Vous êtes également auteur pour la jeunesse. Retrouvera-t-on un jour Lulu Vroumette?
Elle revient chez Larousse, toujours avec Frédéric Pillot [son coauteur, ndlr]. On va raconter son enfance. Je ne peux pas séparer l’écriture pour la jeunesse et celle pour les grands. Les gens sont assez surpris d’ailleurs, de voir que je fais les deux. Je l’ai toujours fait. Je trouve cela tellement extraordinaire que d’avoir créé un héros que les enfants aiment. Et le héros fait disparaître l’écrivain.
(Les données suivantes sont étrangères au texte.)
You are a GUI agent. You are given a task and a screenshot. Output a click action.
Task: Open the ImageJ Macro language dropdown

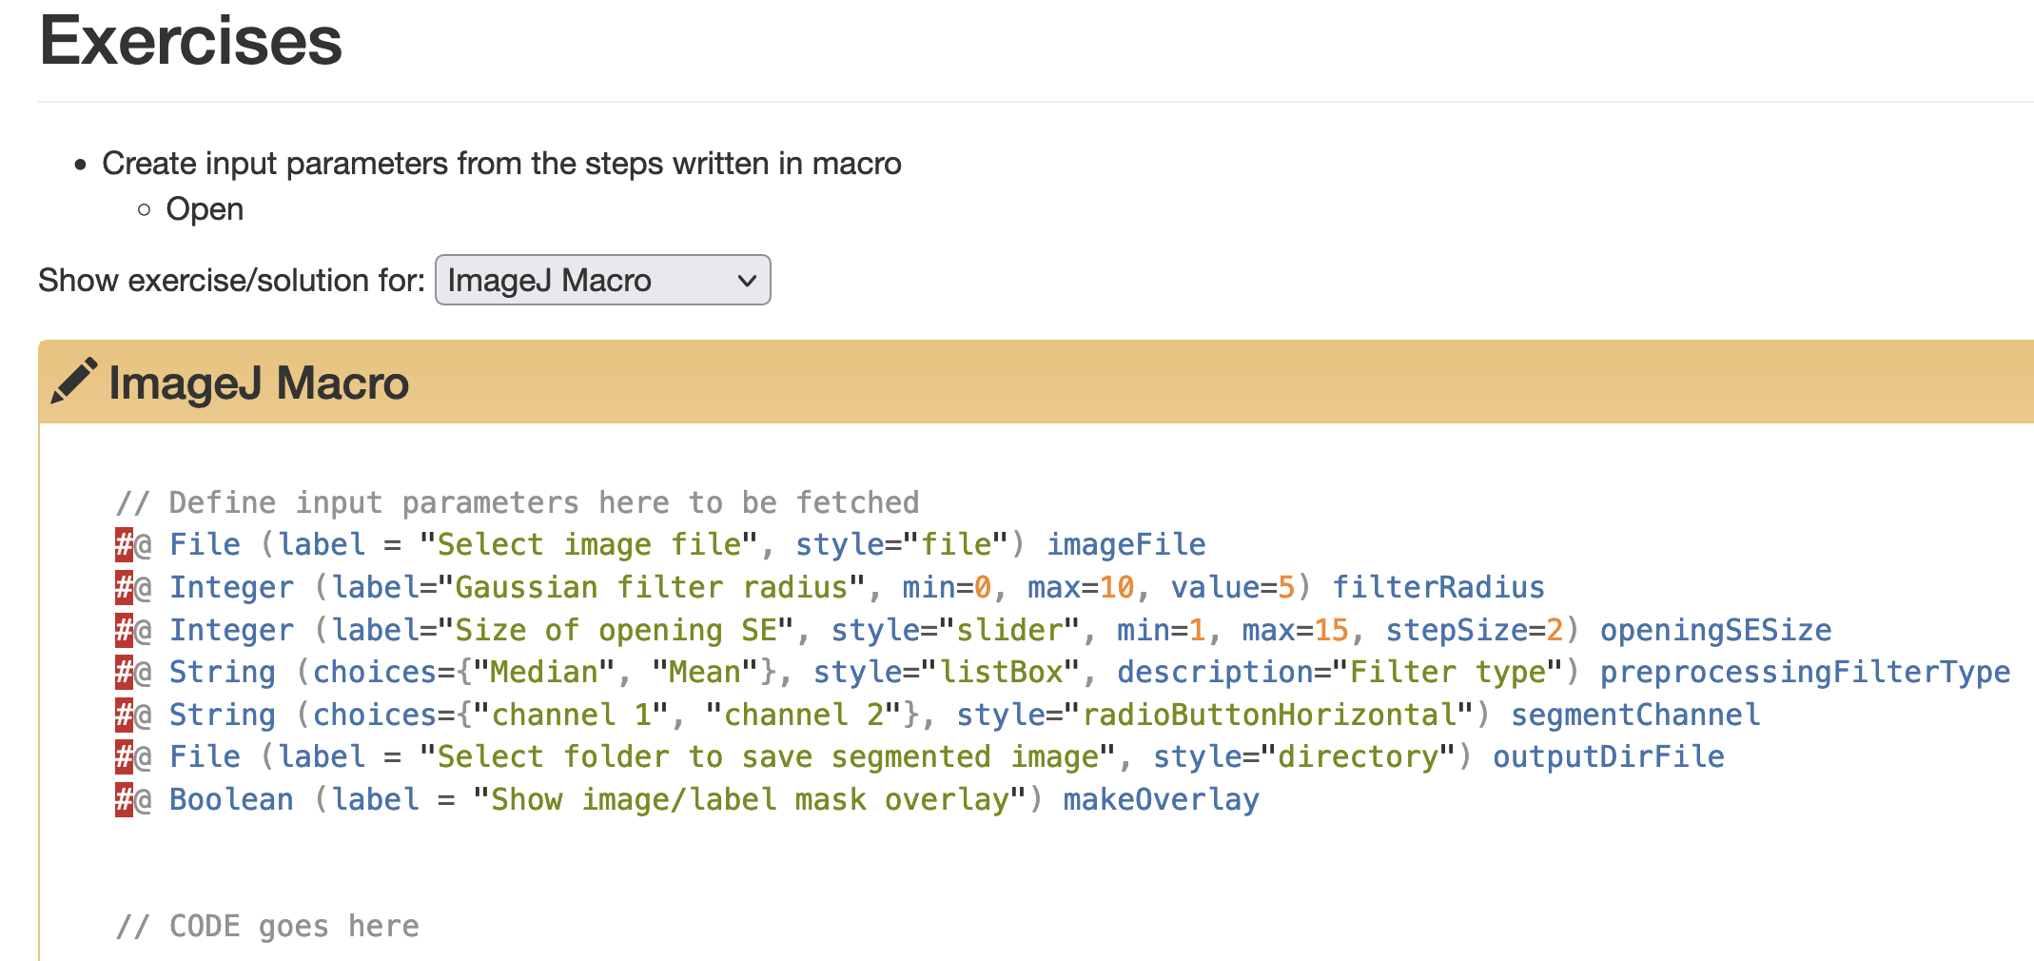602,280
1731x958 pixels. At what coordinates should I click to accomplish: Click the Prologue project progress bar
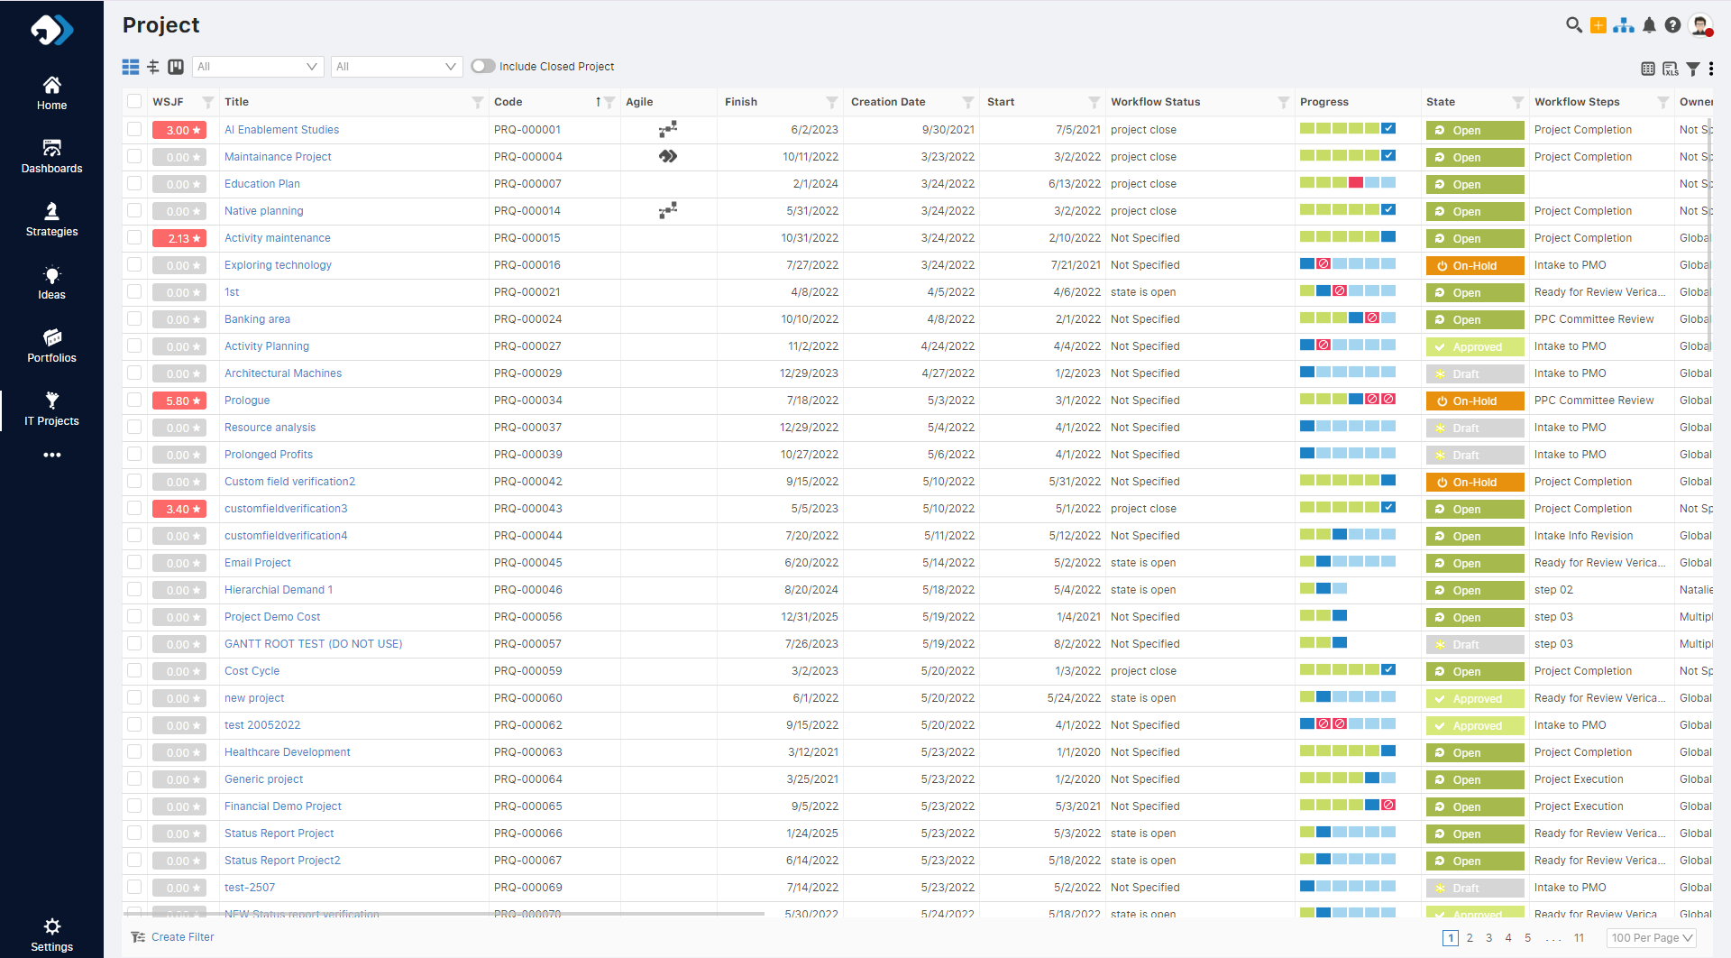coord(1347,400)
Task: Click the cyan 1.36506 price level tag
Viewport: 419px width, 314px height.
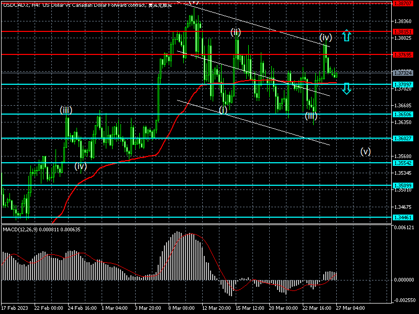Action: tap(402, 114)

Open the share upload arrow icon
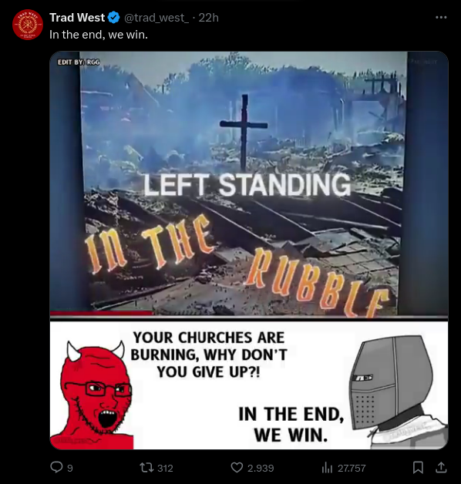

Quand je suis en signature et que je vois des enfants arriver, j’adore ces regards à hauteur de la table. L’écriture pour la jeunesse, c’est une leçon d’humilité.


Présent les trois jours, Daniel Picouly sera en dédicace, mais aussi en masterclass ce vendredi 19 novembre à 15h, en grand entretien lors de la nocturne de la Fête du livre du Var toujours ce vendredi à 18h, puis en rencontre autour de Proust demain samedi 20 novembre, à 15h30.

Sa bibliothèque idéale 2021

"Je ne vais pas tellement m’éloigner des prix. Mbougar Sarr à lire en premier. Puis Premier Sang d’Amélie (Nothomb). Il y a une dimension supérieure dans cet ouvrage autour de son père. C’est un roman singulier, personnel, il a les qualités de sensibilité, de virtuosité de son auteure. J’ajouterais Louis-Philippe Dalembert et son Milwaukee blues. J’ai beaucoup aimé sa façon de parler de l’Amérique et d’en présenter l’histoire. Louis-Philippe Dalembert a un rapport à la littérature que j’aime: extrêmement cultivé, d’un accès et d’un plaisir immédiats. Enfin, moi qui suis un ancien auteur de polar, je regarde régulièrement la Série Noire. Et je me suis laissé prendre par Adieu Poulet, de Raf Vallet. On connaît tous le film. Le livre coule tout seul. Me suis-je attaché à cette lecture pour les acteurs Ventura - Dewaere qui peuvent faire tout ce qu’ils veulent, sans que cela n’appelle de discussion? En tout cas, je pense que j’ai lu ce livre en les voyant au fil des pages."